The new designations will hit Hezbollah members of parliament Amin Sherri and Muhammad Hasan Ra'd, as well as a Hezbollah security official, Wafiq Safa, "for acting for or on behalf of Hezbollah."
"This action highlights how Hezbollah uses its political power to corrupt and exploit Lebanon's financial and security elements, taking advantage of the country's democratic system and values," the Treasury Department said. "Today's designations also underscore that there is no distinction between Hezbollah's political and violent activities. Hezbollah itself makes no distinction between its military and political wings, as Hezbollah's own leaders have acknowledged publicly."
Both Amin Sherri and Muhammad Hasan Ra'd are accused by the Trump administration of using their place in Lebanon's parliament to aid Hezbollah and its Iranian patrons.
Meanwhile, the Trump administration says it will continue to isolate Iran, particularly in light of the Islamic Republic's recent efforts to enrich uranium to levels needed for a nuclear weapon.
Iranian leaders have maintained in recent days that they will continue to breach the limits of uranium enrichment until European nations still party to the nuclear deal help the country skirt the Trump administration's economic sanctions. This includes using alternate financial vehicles to continue engaging in trade with Iran in violation of American sanctions.
The Trump administration views Iran's behavior as nuclear extortion, according to a State Department official who spoke to the Washington Free Beacon.
"This is another transparent attempt to generate negotiating leverage and extort the international community," said the official, who would speak only on background. "The international community must remain united in holding Iran accountable for its attempts at nuclear extortion."
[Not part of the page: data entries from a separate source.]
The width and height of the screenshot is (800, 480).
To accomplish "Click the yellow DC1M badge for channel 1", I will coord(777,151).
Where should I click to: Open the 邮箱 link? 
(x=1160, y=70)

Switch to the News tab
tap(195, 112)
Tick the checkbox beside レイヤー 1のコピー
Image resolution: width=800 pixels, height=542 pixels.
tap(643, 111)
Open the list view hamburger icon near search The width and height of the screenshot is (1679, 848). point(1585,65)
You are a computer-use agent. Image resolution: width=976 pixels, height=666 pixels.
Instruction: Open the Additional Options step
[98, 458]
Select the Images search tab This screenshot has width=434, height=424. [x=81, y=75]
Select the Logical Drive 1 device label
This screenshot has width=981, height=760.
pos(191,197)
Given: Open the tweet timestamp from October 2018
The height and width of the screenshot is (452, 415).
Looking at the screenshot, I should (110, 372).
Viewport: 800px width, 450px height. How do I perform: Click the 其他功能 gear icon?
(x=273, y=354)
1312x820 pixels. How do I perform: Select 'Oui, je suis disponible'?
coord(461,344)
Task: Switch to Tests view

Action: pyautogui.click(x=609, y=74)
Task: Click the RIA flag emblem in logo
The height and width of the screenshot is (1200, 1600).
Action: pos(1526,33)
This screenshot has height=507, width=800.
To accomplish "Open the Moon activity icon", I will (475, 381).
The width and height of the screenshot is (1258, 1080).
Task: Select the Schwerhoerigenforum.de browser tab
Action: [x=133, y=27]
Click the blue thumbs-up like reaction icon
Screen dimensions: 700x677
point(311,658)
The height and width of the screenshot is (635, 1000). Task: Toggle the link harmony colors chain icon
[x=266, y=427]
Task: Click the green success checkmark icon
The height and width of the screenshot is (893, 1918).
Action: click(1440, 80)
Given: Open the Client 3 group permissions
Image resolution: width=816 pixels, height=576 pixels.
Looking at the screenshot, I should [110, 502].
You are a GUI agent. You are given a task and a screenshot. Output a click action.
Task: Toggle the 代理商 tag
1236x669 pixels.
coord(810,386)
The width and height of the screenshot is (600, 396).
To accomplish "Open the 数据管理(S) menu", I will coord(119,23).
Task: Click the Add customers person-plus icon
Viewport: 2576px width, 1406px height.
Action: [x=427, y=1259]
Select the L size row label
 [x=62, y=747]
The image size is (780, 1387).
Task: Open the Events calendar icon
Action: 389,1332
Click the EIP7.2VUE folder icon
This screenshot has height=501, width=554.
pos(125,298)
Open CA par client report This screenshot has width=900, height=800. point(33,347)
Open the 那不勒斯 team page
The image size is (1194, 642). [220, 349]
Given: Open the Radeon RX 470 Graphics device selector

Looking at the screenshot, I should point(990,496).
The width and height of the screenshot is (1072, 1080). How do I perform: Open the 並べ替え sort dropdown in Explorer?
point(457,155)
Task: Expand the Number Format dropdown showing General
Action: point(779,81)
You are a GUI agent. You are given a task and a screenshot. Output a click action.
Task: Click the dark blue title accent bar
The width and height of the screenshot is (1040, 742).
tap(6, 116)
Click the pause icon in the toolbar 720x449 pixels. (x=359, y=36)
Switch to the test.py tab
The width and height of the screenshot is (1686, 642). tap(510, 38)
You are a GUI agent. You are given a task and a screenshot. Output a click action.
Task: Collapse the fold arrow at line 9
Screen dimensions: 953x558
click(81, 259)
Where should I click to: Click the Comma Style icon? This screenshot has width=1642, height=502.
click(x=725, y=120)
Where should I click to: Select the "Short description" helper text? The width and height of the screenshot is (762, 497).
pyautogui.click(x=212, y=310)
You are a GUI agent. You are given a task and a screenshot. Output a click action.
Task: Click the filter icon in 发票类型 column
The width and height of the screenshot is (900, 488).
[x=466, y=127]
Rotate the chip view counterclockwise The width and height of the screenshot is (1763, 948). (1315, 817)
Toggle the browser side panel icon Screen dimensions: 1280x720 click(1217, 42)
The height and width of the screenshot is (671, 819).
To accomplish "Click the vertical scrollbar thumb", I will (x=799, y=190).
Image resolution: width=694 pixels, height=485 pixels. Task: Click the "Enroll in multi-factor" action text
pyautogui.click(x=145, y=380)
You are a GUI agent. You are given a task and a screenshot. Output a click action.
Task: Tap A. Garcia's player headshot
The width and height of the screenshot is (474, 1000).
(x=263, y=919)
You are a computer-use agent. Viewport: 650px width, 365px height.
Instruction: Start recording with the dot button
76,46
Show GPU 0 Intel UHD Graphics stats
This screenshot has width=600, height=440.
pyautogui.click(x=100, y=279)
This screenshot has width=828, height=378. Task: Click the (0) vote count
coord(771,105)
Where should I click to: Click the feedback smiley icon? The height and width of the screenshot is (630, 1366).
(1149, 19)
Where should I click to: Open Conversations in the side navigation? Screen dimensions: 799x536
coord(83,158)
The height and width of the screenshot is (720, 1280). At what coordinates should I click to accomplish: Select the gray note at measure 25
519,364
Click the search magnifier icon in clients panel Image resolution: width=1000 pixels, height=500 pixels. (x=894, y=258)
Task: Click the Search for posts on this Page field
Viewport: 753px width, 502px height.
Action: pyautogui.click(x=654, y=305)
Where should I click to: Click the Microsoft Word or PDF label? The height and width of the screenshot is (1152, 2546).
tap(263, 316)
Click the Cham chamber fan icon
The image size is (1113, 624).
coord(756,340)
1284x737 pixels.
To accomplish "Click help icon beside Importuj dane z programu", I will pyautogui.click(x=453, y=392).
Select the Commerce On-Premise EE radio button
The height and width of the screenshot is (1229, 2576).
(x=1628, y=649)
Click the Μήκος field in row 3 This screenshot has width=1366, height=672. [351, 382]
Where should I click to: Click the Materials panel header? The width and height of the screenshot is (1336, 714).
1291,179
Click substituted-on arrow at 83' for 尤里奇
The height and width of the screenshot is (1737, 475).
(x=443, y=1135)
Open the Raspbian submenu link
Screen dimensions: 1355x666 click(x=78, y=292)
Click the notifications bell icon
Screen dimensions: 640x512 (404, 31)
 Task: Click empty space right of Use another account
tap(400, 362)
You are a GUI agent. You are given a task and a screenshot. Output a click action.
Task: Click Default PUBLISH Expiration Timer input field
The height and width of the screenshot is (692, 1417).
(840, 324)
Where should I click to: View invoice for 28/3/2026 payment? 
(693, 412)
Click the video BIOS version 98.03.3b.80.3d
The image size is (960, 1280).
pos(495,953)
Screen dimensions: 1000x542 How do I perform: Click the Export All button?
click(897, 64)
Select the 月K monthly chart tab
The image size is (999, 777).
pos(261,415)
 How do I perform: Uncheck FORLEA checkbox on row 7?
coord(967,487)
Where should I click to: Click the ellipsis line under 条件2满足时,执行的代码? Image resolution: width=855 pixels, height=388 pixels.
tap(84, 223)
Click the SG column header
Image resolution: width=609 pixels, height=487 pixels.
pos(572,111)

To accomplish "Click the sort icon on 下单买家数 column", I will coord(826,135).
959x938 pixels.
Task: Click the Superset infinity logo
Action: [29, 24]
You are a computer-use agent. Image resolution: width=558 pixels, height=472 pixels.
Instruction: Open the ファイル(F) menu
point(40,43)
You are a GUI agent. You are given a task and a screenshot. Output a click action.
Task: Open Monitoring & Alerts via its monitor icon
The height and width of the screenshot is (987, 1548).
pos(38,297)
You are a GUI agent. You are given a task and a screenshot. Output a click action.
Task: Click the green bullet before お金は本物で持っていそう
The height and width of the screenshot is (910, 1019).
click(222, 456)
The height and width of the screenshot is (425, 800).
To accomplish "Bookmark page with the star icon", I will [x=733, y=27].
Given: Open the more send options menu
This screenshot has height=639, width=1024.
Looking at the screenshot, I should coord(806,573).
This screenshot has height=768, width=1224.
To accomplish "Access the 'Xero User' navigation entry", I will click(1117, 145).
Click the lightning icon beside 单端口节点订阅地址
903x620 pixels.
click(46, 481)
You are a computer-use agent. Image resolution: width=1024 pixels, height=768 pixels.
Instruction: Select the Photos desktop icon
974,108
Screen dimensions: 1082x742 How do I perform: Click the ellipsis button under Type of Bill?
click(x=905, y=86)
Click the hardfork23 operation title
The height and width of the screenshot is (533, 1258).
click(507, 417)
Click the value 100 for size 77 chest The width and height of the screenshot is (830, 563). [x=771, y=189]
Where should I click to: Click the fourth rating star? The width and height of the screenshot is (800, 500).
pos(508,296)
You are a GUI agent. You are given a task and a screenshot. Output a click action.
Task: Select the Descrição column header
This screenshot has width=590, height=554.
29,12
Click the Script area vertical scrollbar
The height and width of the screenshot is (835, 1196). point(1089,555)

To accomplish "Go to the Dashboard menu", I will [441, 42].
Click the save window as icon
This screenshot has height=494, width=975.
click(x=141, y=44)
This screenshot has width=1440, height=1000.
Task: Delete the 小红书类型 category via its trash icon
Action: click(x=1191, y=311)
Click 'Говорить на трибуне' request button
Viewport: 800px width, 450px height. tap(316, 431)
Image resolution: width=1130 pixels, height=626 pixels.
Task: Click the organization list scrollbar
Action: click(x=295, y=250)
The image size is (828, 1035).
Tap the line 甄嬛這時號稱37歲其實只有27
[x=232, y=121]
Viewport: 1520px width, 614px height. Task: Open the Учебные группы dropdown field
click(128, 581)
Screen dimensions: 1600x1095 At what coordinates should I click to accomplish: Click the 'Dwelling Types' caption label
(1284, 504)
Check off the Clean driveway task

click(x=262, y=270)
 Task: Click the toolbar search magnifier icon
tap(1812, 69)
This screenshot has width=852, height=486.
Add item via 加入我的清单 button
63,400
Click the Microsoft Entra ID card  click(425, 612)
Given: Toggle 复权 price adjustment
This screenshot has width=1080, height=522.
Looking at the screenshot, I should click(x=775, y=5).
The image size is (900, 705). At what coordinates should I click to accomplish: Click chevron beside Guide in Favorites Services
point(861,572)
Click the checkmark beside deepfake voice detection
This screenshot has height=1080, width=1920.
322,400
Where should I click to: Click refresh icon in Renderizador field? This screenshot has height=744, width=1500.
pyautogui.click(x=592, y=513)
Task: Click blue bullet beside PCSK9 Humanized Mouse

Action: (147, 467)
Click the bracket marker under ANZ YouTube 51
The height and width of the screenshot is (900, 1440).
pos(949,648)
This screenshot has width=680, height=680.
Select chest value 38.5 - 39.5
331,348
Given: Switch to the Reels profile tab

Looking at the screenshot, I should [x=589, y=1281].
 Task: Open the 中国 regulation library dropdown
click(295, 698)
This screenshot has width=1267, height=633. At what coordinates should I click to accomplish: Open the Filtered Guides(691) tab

Secretary of State Mike Pompeo "made clear that the right amount of enrichment for Iran is zero," the official said. "There is no reason for Iran to expand its nuclear program in this way other than to engage in brinkmanship."
"Iran should follow the calls of the international community to refrain from advancing its nuclear program," the official added. "If it fails to do so, the economic pressure and diplomatic isolation will intensify."